This year’s Cheltenham Festival takes place between Tuesday 13-Friday 16 March with race prize money second only to the Grand National on the horse calendar.
Many of the best British and Irish-trained horses race, which in itself is relatively rare during the rest of the season.
The event attracts many punters new and old to make a punt on the races, with the Gold Cup being the biggest attraction.
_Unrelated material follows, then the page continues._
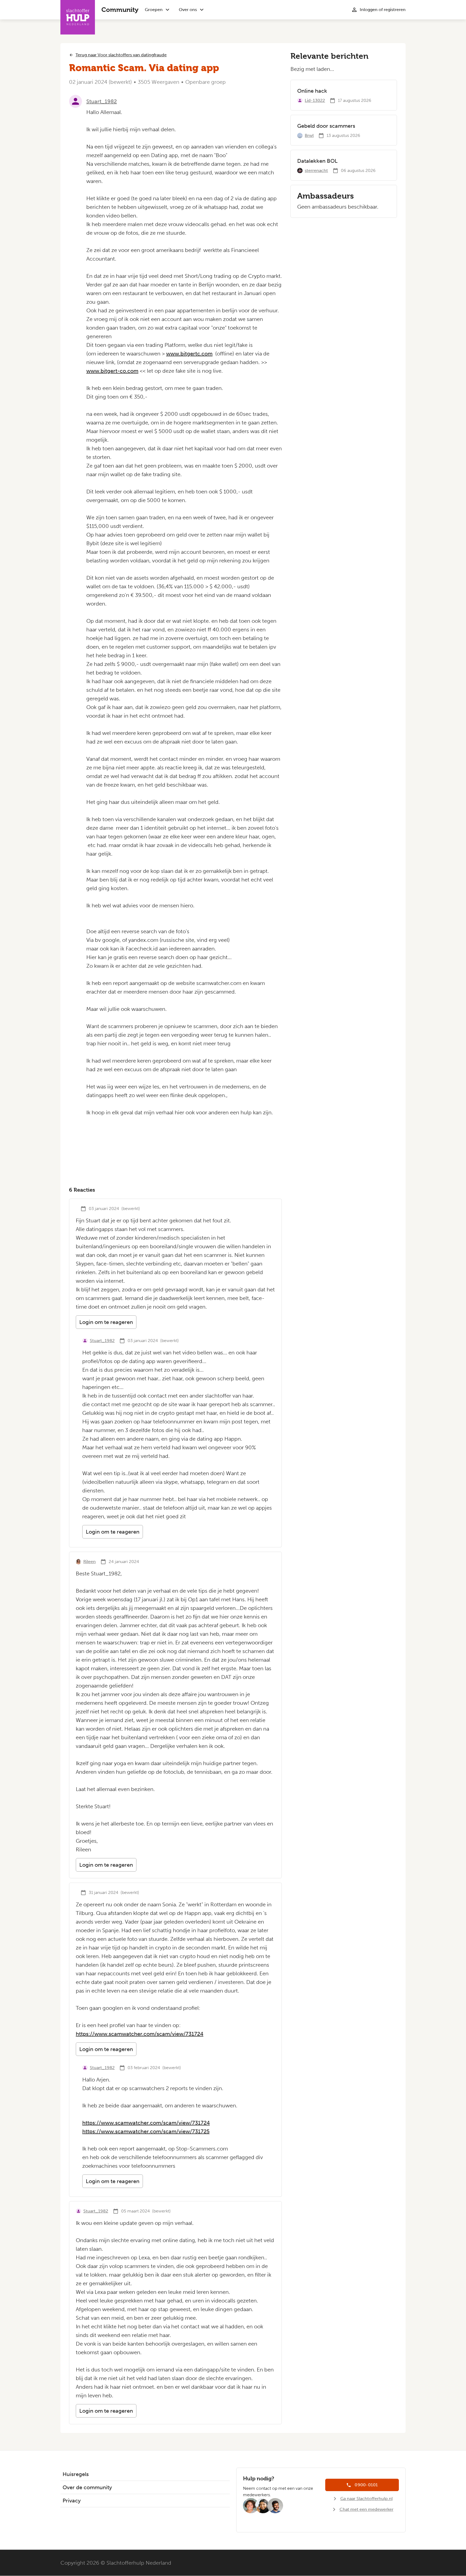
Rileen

Whilst there are plenty of betting stands at the event itself there can often be queues which is my many punters like to bet on the races online.
Might Bite is this year’s favourite for the Gold Cup with Betfair currently offering odds of 4/1. The Irish horse is closely followed by Native River and Sizing John, both joint-second favourites at 6/1.
Many punters wait to the day itself before placing their bets, whilst the smarter punters will often look at Cheltenham festival tips to get the best value long before the race starts and odds of the fancied horses drop.
As for the jockeys themselves – they have a strict regimen to follow in order to make the weight limit and be in tip top shape for one of the biggest horse racing events in any calendar year.
Whilst most men in Great Britain eat around 2,500 calories a day, jockeys perform their job after consuming only around 40% of that.
Yes, jockeys manage to perform on 1,000 calories per day, with the weight limit for UK jockeys being 57kg. And jockeys are on the scales first thing in the morning and last thing at night to make sure they’re on track to make the weight limit for their races.
As a result, a jockey’s strict diet means their meals can often be just 300-500 calories per serving. Breaking the strict diet can easily result in weight gain, particularly for those who have been over the weight limit before or went to extreme lengths to cut down their weight in order to become a jockey in the first place.
Jockeys compete all year round and ride half-tonne horses at speeds of up to 35pmh. It’s important they get their diet right and be strict in order to both be able to compete and give themselves the best opportunity of winning. Weight is often the difference between winning and not.
Although there are several ways to drop weight, such as sweating in a sauna, a strict diet is often the key to success. Diuretics are banned from the sport, but exercise and laxatives can be used to get the same result.
Eggs are a popular breakfast among jockeys because they get the metabolism rolling in the morning. Those who aren’t a big fan of eggs or like a change up every now and then could go with honey. It’s not uncommon to consume breakfast after exercising the horses or a morning job as the metabolism is already high and burns off the calories quicker. It’s not uncommon for a jockey to have a coffee or tea to start the day either.
Like most people, breakfast is the most important meal of the day for jockeys to set them up for the day and to make sure they’re not low on energy. Drinking plenty of water to keep hydrated is a key tip for any wannabe jockeys.
Lunch may be protein based with salad or replaced by something high in protein, such as sweets or sweet tea. Skipping lunch is not advised as it is recommended to plan on eating a minimum of three complete meals each day. Liquid meal replacements are fine on occasion.
Steak and other meats along with a salad are popular at dinner time. Fish is another common meal at dinner time as it has the ability to keep one feeling full without eating too much.
On race days, jockeys may eat foods to give them a boost in energy, such as a small piece of chocolate or even ice cream. Food is usually consumed two or three hours before the start of the race.
Portion control is of big importance to jockeys in order to keep their calorie count under control in order not to go over the 57kg limit.
Some jockeys eat plenty of starchy food, such as bread, rice, potatoes and pasta to keep them feeling full, whilst others avoid these as they are associated with gaining weight. What’s true of all jockey diets is five or more portions of fruit and vegetables each day to help provide the required vitamins and minerals to stay healthy. Likewise, 2-3 portions of dairy foods each day help keep the bones strong.
To state the obvious, jockeys don’t and shouldn’t eat too much fat. Whereas meat, fish and eggs all provide to protein for muscle growth.